Updated

Police incensed by investigations of brutality and corruption by "bad" cops may have carried out a massacre in two impoverished suburbs of Rio de Janeiro (search), killing 30 people, state officials said Friday.

Another victim was left brain dead in Thursday's onslaught in Nova Iguacu (search) and Queimados (search), crime-infested suburbs 20 miles northwest of Rio, said Claudia Guerreiro, a spokeswoman for the Rio Public Safety Department.

In Queimados, gunmen mowed down 12 people, some in Bible Square and others in front of a car wash, she said. In nearby Nova Iguacu, they killed 15 people at a bar, she said.

"There are strong indications that the massacres could have been a reprisal ... for the arrest of eight police officers suspected of killing two men in police station" earlier this week, Guerreiro said.

The eight were caught on camera dumping the bodies of the two men outside the station, Guerreiro said.

Marcelo Itagiba (search), head of the Rio de Janeiro State Public Safety Department, said authorities were investigating whether police participated in Thursday's suburb slayings and if so, "we will be implacable."
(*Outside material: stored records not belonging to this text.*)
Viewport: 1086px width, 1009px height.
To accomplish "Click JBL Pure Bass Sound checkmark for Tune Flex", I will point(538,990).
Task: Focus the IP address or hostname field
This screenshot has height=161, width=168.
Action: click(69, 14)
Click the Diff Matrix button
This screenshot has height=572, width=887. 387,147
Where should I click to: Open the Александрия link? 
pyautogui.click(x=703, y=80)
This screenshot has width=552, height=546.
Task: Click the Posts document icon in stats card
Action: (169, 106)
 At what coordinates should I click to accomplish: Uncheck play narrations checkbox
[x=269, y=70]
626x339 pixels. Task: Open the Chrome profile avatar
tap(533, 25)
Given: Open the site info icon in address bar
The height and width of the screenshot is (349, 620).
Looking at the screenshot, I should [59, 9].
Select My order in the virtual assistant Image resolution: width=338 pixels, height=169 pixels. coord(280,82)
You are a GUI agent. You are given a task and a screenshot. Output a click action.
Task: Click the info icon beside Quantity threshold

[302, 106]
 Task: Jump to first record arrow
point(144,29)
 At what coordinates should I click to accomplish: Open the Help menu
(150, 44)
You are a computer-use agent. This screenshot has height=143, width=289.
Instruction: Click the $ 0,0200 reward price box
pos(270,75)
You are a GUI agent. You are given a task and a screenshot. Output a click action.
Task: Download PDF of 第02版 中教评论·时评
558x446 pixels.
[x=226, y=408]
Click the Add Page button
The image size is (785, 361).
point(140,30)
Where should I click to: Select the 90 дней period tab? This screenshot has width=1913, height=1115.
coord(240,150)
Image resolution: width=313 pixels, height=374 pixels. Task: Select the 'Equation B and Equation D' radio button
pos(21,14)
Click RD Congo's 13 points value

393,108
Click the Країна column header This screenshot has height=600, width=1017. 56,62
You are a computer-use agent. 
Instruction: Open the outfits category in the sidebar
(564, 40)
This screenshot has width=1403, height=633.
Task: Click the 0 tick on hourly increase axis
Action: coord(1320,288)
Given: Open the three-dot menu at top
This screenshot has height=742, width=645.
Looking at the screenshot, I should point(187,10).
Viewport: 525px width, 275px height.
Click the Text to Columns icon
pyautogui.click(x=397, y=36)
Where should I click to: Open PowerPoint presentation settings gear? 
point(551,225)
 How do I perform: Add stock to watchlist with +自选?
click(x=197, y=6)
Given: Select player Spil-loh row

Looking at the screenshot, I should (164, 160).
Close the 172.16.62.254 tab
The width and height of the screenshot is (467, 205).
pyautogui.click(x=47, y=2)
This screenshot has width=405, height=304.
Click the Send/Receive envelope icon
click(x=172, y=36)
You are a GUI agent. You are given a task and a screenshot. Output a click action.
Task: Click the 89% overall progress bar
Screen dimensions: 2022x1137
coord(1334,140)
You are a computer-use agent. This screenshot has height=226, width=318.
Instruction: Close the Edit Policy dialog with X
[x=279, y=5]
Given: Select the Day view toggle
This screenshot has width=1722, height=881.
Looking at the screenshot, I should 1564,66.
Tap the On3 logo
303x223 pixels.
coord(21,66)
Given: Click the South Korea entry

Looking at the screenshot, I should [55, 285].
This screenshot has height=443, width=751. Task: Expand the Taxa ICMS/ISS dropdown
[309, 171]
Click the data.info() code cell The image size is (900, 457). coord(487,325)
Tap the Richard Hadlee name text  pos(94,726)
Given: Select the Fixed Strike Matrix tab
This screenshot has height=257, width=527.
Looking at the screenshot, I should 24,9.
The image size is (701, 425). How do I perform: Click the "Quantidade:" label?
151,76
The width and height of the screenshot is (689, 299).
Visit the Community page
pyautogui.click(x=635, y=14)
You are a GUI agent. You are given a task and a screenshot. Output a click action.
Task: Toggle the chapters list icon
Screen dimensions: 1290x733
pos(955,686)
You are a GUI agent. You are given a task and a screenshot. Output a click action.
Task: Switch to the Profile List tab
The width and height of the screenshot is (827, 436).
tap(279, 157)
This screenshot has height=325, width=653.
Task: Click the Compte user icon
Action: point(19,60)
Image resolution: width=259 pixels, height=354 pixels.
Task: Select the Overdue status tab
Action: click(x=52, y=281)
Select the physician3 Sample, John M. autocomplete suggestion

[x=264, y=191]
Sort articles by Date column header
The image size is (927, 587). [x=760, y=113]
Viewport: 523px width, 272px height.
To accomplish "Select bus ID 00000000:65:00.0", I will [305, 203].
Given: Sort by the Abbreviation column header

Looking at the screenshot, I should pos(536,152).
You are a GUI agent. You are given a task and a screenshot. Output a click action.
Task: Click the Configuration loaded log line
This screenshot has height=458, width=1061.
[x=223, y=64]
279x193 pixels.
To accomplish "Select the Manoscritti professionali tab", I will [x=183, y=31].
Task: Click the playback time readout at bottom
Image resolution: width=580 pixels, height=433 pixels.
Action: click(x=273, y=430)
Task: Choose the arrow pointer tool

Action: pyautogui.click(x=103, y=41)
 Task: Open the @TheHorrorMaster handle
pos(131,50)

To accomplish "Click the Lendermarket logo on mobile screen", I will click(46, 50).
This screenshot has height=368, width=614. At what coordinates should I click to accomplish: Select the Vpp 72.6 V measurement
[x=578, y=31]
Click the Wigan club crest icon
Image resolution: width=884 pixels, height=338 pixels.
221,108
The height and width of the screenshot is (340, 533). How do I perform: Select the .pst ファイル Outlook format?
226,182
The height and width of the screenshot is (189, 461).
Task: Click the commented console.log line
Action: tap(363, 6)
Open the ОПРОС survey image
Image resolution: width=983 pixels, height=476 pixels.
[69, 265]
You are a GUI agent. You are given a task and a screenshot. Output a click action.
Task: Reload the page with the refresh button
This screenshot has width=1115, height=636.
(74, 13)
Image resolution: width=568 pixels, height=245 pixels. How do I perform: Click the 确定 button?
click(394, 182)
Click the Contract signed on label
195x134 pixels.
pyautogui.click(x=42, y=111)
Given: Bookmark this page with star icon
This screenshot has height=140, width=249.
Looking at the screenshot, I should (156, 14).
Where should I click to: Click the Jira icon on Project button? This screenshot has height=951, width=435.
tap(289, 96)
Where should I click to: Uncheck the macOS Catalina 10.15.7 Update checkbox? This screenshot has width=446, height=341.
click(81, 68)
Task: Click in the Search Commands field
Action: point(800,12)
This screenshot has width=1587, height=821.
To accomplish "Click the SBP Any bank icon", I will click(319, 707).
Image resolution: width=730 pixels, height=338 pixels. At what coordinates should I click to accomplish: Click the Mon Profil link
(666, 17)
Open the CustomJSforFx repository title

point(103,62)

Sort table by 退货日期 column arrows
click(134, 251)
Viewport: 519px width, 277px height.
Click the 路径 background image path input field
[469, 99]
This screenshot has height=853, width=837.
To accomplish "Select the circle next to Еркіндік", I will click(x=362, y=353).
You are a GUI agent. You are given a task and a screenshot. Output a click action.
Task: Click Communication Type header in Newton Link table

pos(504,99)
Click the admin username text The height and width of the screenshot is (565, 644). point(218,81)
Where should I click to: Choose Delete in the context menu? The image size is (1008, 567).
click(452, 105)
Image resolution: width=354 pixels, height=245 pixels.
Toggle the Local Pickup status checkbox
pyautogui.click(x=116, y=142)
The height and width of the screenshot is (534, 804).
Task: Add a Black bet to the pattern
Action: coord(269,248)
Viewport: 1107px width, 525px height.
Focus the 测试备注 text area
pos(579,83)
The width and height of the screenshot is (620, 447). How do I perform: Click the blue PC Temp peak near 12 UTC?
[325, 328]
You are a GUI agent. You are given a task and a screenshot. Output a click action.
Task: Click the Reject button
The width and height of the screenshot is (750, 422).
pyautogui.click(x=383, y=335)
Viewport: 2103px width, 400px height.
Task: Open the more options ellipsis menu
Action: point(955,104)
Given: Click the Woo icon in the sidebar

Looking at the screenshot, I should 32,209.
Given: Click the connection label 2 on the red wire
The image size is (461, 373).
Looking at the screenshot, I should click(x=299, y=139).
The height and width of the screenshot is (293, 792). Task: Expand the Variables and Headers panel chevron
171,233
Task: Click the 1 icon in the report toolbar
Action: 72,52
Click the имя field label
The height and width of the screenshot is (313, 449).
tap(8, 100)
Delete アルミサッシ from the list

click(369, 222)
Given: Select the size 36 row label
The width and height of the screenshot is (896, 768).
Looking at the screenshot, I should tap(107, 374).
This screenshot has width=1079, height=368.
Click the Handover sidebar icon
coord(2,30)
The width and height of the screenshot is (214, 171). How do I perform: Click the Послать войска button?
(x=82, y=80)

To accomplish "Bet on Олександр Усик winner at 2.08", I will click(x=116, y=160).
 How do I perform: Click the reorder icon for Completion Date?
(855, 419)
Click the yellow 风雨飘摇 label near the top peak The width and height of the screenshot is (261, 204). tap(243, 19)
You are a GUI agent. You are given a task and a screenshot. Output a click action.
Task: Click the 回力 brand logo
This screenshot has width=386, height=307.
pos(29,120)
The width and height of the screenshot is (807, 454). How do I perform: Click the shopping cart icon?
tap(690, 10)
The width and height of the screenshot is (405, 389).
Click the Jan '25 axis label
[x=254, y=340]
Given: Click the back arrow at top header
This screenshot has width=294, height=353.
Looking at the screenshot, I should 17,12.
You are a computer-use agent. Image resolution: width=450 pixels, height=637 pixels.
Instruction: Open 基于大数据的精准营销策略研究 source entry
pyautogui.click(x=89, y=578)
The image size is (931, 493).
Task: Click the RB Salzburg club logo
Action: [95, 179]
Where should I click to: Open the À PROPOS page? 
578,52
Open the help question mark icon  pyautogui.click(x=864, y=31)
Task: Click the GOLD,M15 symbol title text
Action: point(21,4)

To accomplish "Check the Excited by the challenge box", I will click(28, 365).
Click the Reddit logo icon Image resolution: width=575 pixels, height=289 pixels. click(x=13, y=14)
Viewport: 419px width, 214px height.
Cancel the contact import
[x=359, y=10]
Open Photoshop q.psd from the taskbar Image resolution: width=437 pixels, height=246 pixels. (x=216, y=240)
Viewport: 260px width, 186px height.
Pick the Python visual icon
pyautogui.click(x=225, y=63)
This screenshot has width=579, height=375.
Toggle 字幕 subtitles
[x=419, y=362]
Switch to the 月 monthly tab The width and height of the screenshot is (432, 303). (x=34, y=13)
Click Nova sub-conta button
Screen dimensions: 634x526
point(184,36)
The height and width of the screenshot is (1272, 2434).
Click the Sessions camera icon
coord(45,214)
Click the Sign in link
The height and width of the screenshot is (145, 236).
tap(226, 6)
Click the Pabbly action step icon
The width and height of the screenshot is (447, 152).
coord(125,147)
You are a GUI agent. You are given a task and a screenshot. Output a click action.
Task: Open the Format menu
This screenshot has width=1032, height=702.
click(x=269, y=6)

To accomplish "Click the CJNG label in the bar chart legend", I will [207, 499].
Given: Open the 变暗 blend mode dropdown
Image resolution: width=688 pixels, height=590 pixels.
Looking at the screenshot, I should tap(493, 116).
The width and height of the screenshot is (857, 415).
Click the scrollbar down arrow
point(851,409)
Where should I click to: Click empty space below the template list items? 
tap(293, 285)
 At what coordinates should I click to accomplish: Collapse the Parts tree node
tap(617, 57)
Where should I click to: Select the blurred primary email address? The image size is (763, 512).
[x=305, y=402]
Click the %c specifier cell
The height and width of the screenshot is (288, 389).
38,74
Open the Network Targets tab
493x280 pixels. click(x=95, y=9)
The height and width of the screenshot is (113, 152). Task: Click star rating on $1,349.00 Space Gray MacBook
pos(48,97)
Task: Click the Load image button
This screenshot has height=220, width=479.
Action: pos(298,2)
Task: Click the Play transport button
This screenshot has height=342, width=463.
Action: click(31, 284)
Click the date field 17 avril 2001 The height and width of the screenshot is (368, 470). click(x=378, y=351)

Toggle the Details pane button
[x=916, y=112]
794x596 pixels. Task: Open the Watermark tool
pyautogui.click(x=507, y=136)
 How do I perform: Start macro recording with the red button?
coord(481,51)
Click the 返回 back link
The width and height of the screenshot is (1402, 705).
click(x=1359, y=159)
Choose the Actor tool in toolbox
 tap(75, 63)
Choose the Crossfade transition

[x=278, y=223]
He said the massacre may have been the work of people "unhappy with our investigations into crimes committed by police officers and with our efforts to weed out corrupt and bad policemen."

One victim was 13-year-old Felipe Soares Carlos, who had had just returned from school.

"He went out to play with his friends and minutes later I heard shots," said his 17-year-old sister, Priscila. "I went out and saw a lot of bodies stretched out on the street and then I saw my brother. I touched him and his eyes rolled over and I knew he was dead."

"One minute you see all these kids you have known for years playing in the street and the next minute they are all dead," said Maria Jose, who owns a neighborhood bar. "It was shocking."

Sobbing families of the victims flocked to the Austin Cemetery in Nova Iguacu for the funerals that began late Friday. Many held up pictures of their slain relatives, who ranged in age from 13 to 64.

"He went to get cigarettes. I heard shots and went to see what happened. My son was dead," said Rosa Maria Silva, whose 19-year-old son Jonas was among the victims.

Several lawmakers also attended the funeral. "Experience has shown that this type of crime is always carried out by the underworld of the police apparatus," said Jorge Piciani, president of the Rio de Janeiro state assembly.

The human rights group Amnesty International said the killings were reminiscent of massacres by Rio death squads.

Twelve years ago, death squads killed eight street children while they slept outside Rio de Janeiro's Candelaria church. A month later, 21 people in Rio's Vigario Geral shantytown were gunned down, apparently in retaliation for the killing of police allegedly involved in drug dealing.

Rio de Janeiro is one of the world's most violent cities, with a homicide rate of around 50 per 100,000 residents.